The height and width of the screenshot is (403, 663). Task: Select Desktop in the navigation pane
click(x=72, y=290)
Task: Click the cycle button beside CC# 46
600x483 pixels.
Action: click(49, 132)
▬▬▬
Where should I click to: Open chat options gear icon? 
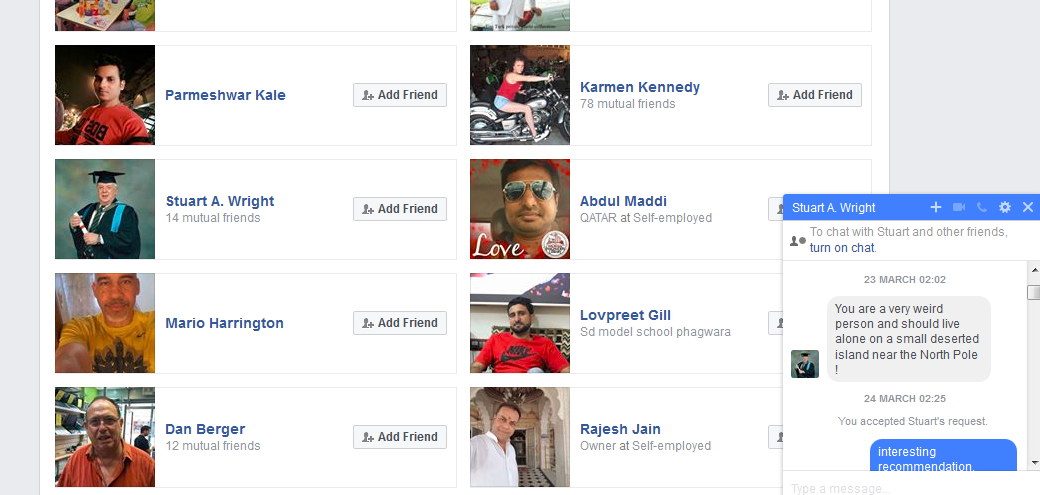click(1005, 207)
▬▬▬
Replace "cycle button" with "toggle button" in the records from the line with "Task: Click the cycle button beside CC# 46" up to and including the line with "Action: click(49, 132)". Write out only those lines, with nothing else changed.

Task: Click the toggle button beside CC# 46
600x483 pixels.
Action: click(49, 132)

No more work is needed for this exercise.